"Às vezes o Futebol é também a vida. Ou a vida de outra forma. Quando o árbitro traça espuma branca no chão, eu lembro-me das fronteiras. De todas as fronteiras dos homens.
Quando se faz um riso na vida da gente, raramente somos capazes de fazer o gesto de levantar o pé e passar-lhe por cima. Muitas vezes, nem sequer pisamos o risco. Aliás, pisar o risco é uma daquelas expressões velhas e relhas que nos remetem para o sossego sério das obediências.

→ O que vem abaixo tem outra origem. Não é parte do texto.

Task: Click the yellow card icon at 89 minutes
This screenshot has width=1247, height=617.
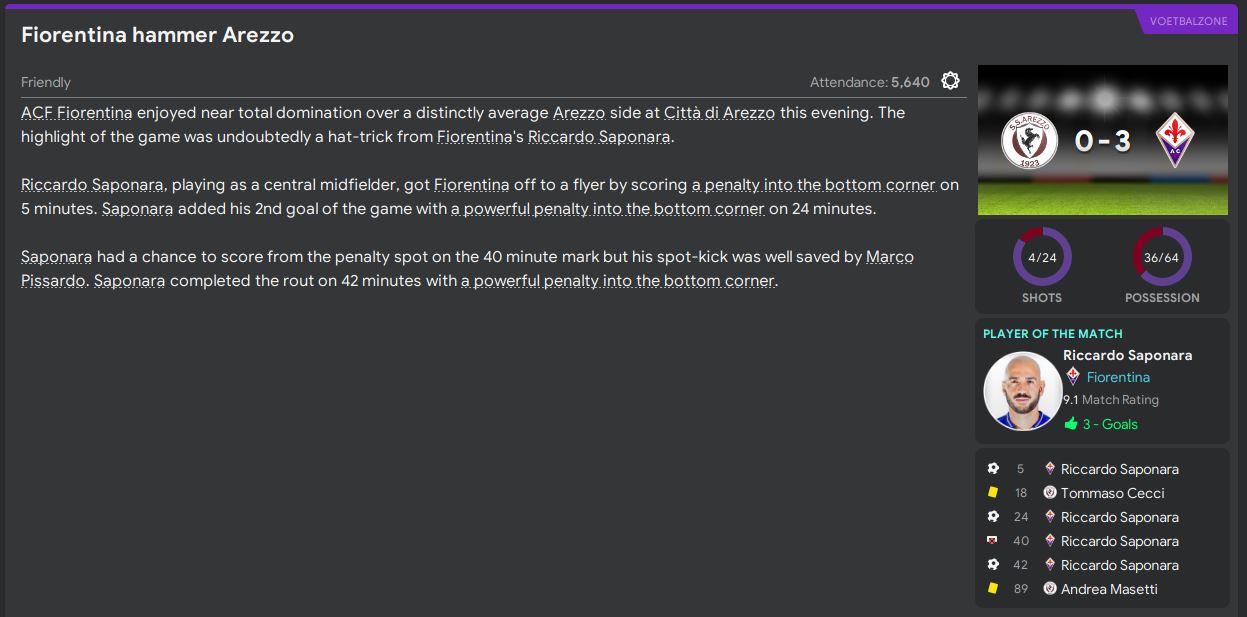Action: click(993, 589)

Em português, pisar o risco não é sinal de coragem, é motivo de censura.
Gosto de ver os árbitros deste Campeonato do Mundo traçarem os riscos para lá dos quais as barreiras de jogadores não podem passar e que até a bola parece reverencialmente respeitar. O risco é a fronteira. Está lá. Não passa de uma espuma inóqua, mas é o risco, o limite. O risco não está na relva, está simplesmente na cabeça de cada um. Funciona? Funciona, sim. Há um risco dentro de cada um de nós. Vários riscos. De cada vez que as pernas ou o cérebro passam os riscos, corremos para o confessionário da igreja, para o consultório do psiquiatra, somos levados às salas dos tribunais, encerrados em penitenciárias ou simplesmente mergulhados nos sentimentos de culpa tão próprias desta sociedade construída em cima da religião, da polícia e de todas as divinas entidades que nos vigiam a toda a hora, a todo o minuto, a todo o segundo. O risco é o guarda que cada um alimenta. O risco é o esbirro que espreita em cada uma das nossas esquinas interiores. Há poetas que teimam em ser poetas e lhe chamam consciência.

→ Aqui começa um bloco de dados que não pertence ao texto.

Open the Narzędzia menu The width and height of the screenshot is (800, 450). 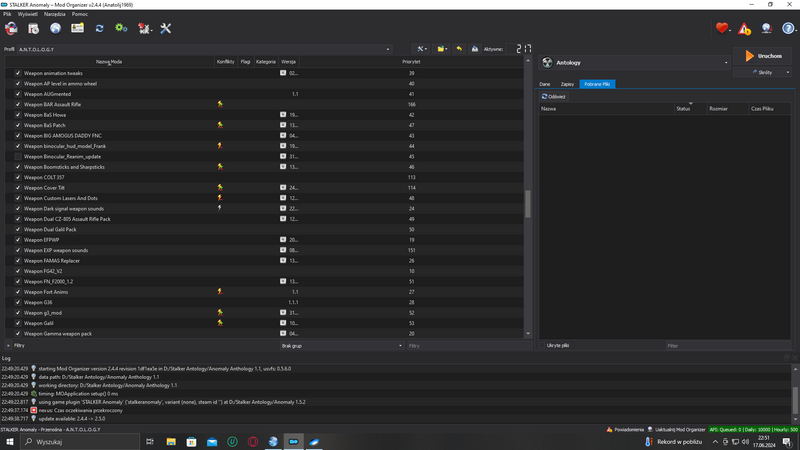54,14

O Brasil tornou-se, ao longo deste Mundial, o país dos riscos. Quem diria? Sabíamos que pelas favelas das cidades grandes se corriam riscos. Não sabíamos que para lá do risco do Equador o risco quebraria o suave encantamento de uma sociedade em que as barreiras tantas vezes se dissolvem.
Érico Veríssimo é um dos grandes da literatura portuguesa. Descreveu como ninguém as famílias dos imigrantes italianos no Brasil e as suas peculiaridades. E conta que, certo dia, o velho pai, preocupado com a tristeza do filho, o chamou e lhe disse com esse sotaque inconfundível que as novelas trouxeram para as nossas televisões: «Figlio mio. Conhece a história do piru? A genti faz um risco di giz em volta do piru e o cretino do piru crede que está preso. Senti. La vita é bela, la vita te chiama. Não faz como o piru. Salta o risco di giz, figlio. E come o piru».
A Selecção Nacional não saltou o risco de giz. Limitou-se a ficar presa como o cretino do peru. Presa ao medo, presa à ausência de talento, presa a fantasmas que continuam a assustar um povo que não encontra mais Índias onde ir ganhar-se. Portugal limita-se a ser português. Cada vez é mais preciso, pá, navegar, navegar, e a gente não navega. «Navegar é preciso; viver não é preciso». Sobretudo viver a ditadura dos riscos que qualquer um traça no caminho que devíamos percorrer. Sim, o futebol é quase sempre uma parábola da vida.
Fizeram um risco de giz em redor de Portugal. De Portugal inteiro. E Portugal não salta o risco nem come o peru."